Sérgio Ferro- Duchamps quando começou com esse tipo de prática tinha uma intenção bastante clara, na medida em que sentiu que o artista era cada vez mais esse personagem egocêntrico, solitário, engolido no próprio umbigo. Ele radicalizou isso dizendo bom, já que é assim, a arte é aquilo que o artista assina. Se ele pegar uma vara de bicicleta e espetar num banquinho de cozinha, é arte porque foi ele que fez. Tirar uma louça sanitária do banheiro e pendurar numa parede de museu - e ele fez isso - é arte porque ele quis. Duchamps fez isso no começo do século 20; a gente continuar fazendo vai ficando chato, depois chatíssimo, depois chatésimo e agora ninguém quer saber disso.
Ninguém mesmo?
Sérgio Ferro- O mais ridículo é que esse tipo de arte se pretende ser de vanguarda, arte revolucionária que provoca o burguês. Mas hoje em dia tudo isso só funciona com financiamento público. Então é o público financiando a revolta contra o público. Fica uma coisa muito esquisita - é a subvenção da subversão.
A seu ver, quem gosta realmente dessa arte?
Sérgio Ferro- Não sei, mas ela é muito útil para alguns artistas e para os críticos. Cada vez mais as grandes exposições não são de pintores, mas de críticos. É a exposição do sujeito que organizou aquele conjunto. Por exemplo, a bienal é do curador; a Documenta idem, do curador daquele ano.
O sr. tem curador?
Sérgio Ferro- Não. A única pessoa que me cura é a minha esposa. Ela cura minha alma das dores do mundo.
O senhor enfrenta preconceito da crítica?
Sérgio Ferro- Uma parte da crítica me rejeita. Aquela que gosta da vanguarda, que jura que pintura é corrida de cavalo, que tem que ser sempre um que chegue em primeiro lugar e outro em segundo. Isso acontece mais aqui que lá fora. É uma coisa bem provinciana pensar que a arte tem um caminho, um trilho e a gente é obrigado a seguir aqueles dois ou três trilhos. A arte é liberdade, é canto, é expressão de vida. Tentar impor limites, pistas únicas, guaritas, colocar roletas para contar quantos entraram numa exposição é ridículo.
O sr. tem contato com o que se faz no Brasil?
Sérgio Ferro- Pouco, muito pouco. Tenho de alguns amigos que são da minha geração, e com os quais mantenho contato, como o Claudinho Tozzi, o Gerchmann, sobretudo o Wesley Duke Lee que admiro profundamente. São os que mais acompanho.
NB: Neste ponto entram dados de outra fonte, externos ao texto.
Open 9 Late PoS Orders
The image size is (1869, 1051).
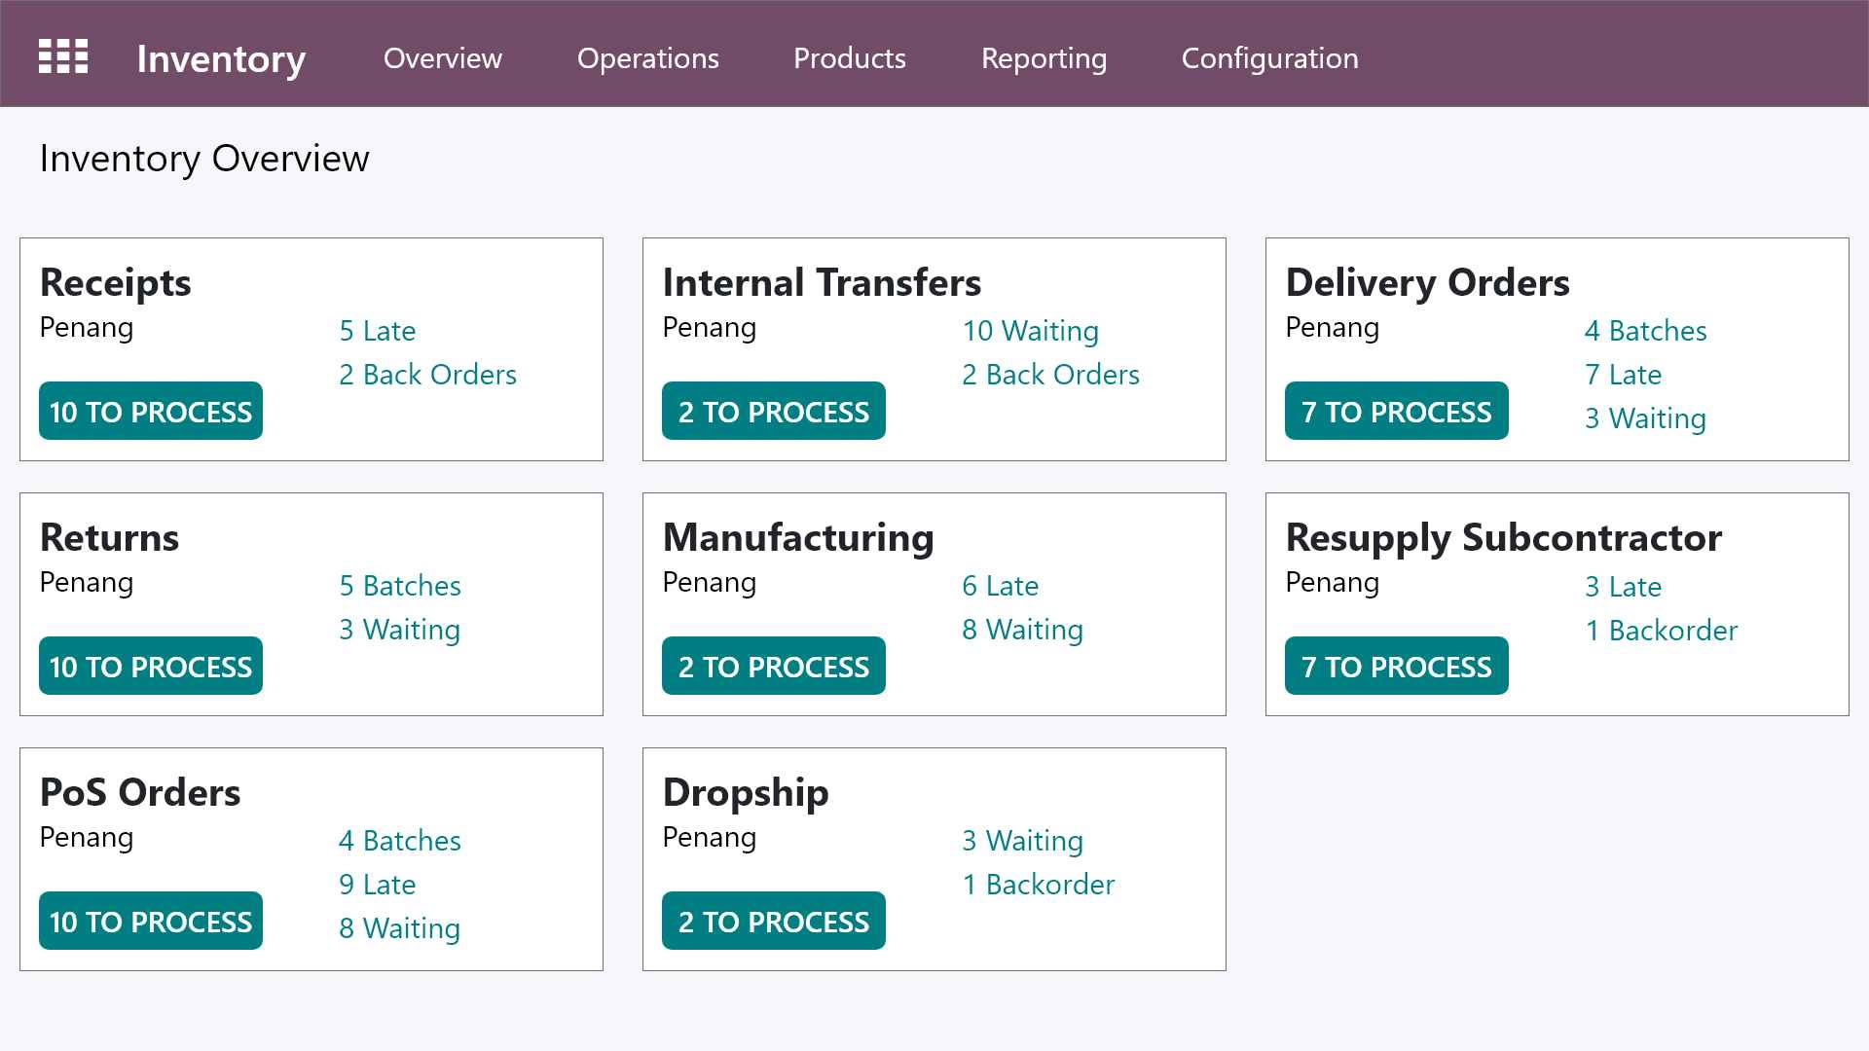click(x=378, y=885)
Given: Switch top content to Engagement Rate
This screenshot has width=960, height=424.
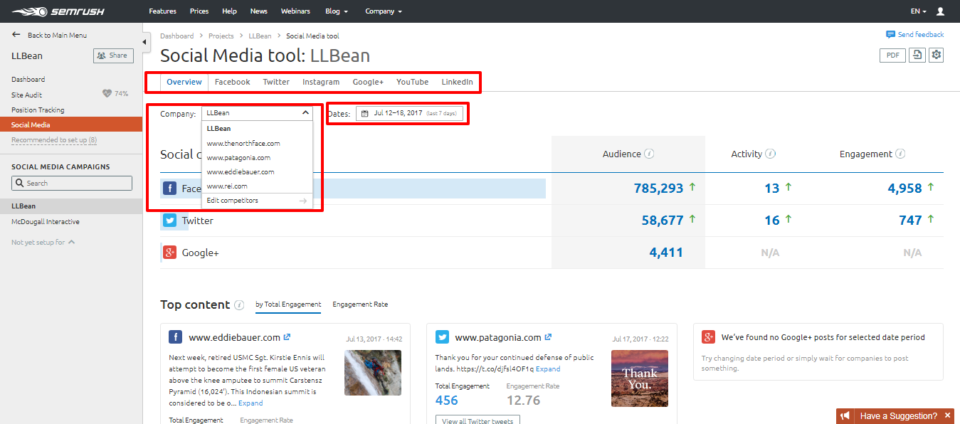Looking at the screenshot, I should [x=360, y=304].
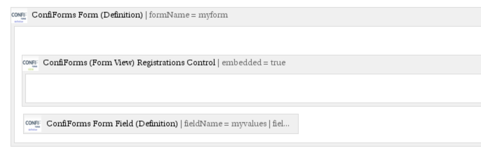Click the myvalues value in the field macro
This screenshot has height=153, width=481.
(249, 124)
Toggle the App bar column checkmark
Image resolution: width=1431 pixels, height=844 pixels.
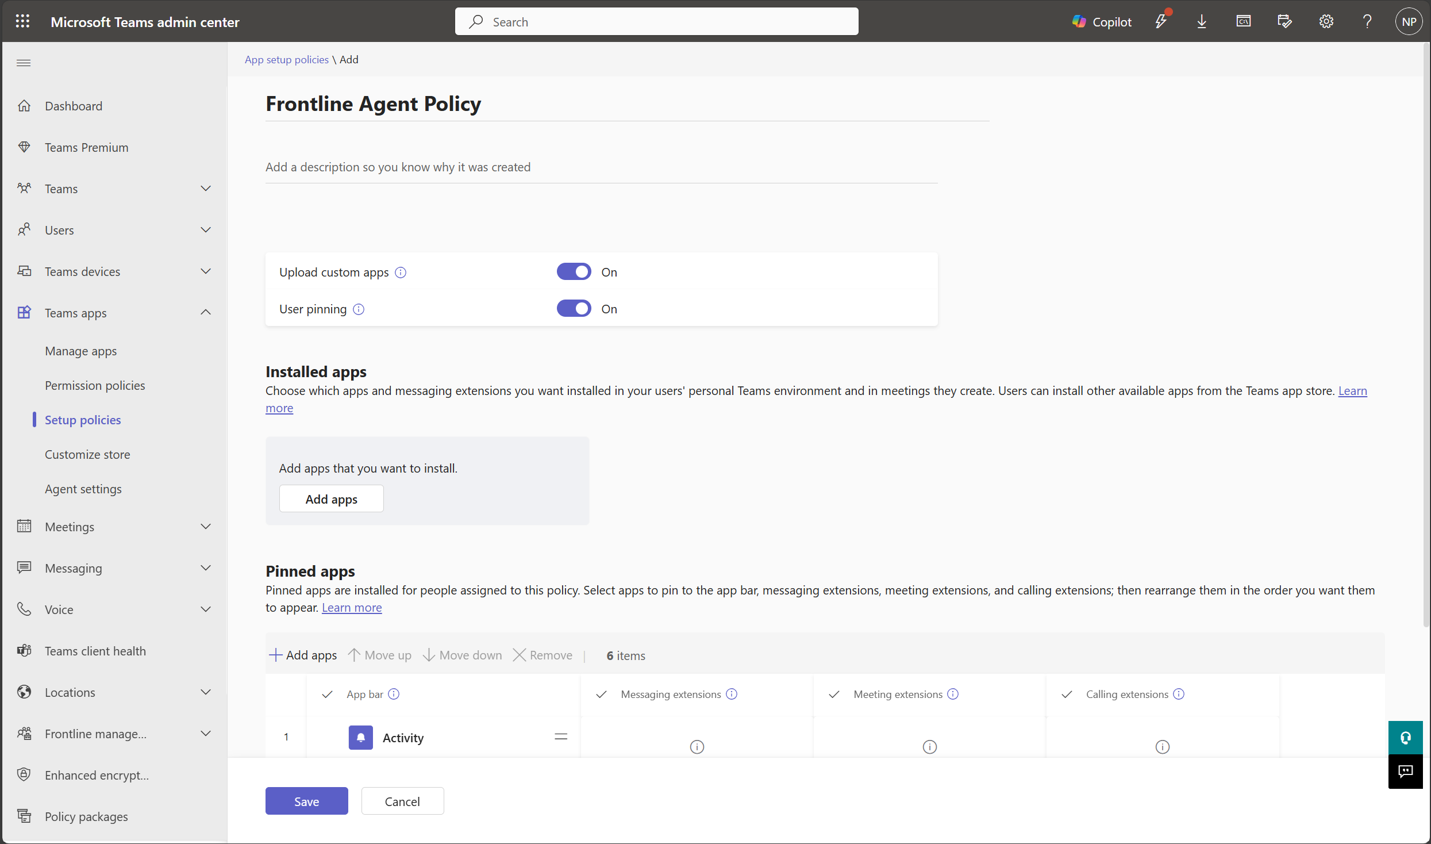(327, 695)
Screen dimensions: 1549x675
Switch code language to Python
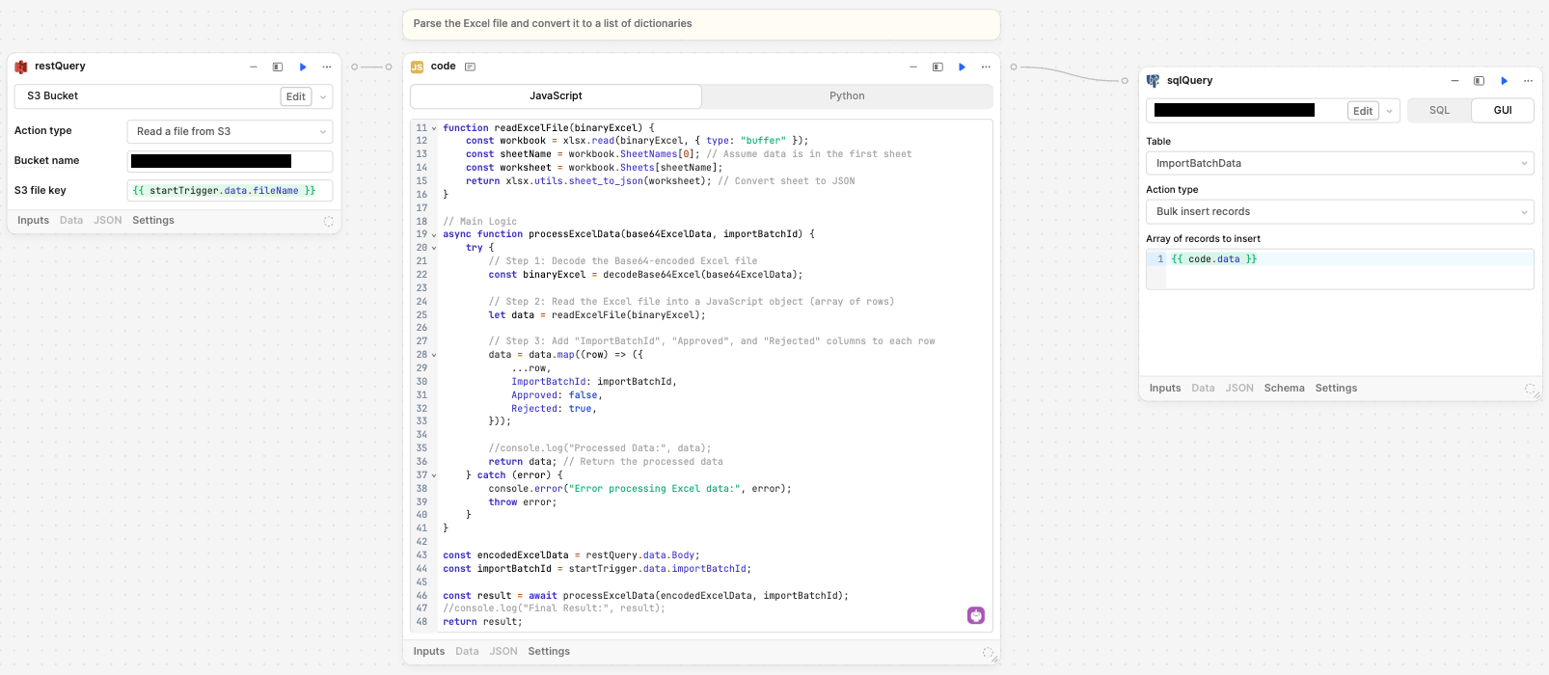847,96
O sr. tem exposto aqui o suficiente?
Sérgio Ferro- Praticamente todo ano faço uma exposição ora no Rio, ora em São Paulo. Ainda este ano estive Curitiba. Tenho exposto bastante e mais não dá porque sou um pintor muito lento, pinto devagar. A princípio daqui a um ano e meio devo fazer uma nova exposição em Curitiba.
O sr. tem alguma temática que esteja perseguindo?
Sérgio Ferro- Geralmente trabalho com dois tipos de quadros: uns são como quando você telefona e fica rabiscando num papelzinho. Faço muitos assim, distraídos. Mas por puro prazer, pura fruição da alegria de pintar. Aliás, a alegria é uma coisa que falta muito aos empilhadores de caixinha. E depois outros quadros que são agrupados por temas. Agora, por exemplo, será aberta uma sala na França com trabalhos meus que são da série dos lava-pés de Cristo.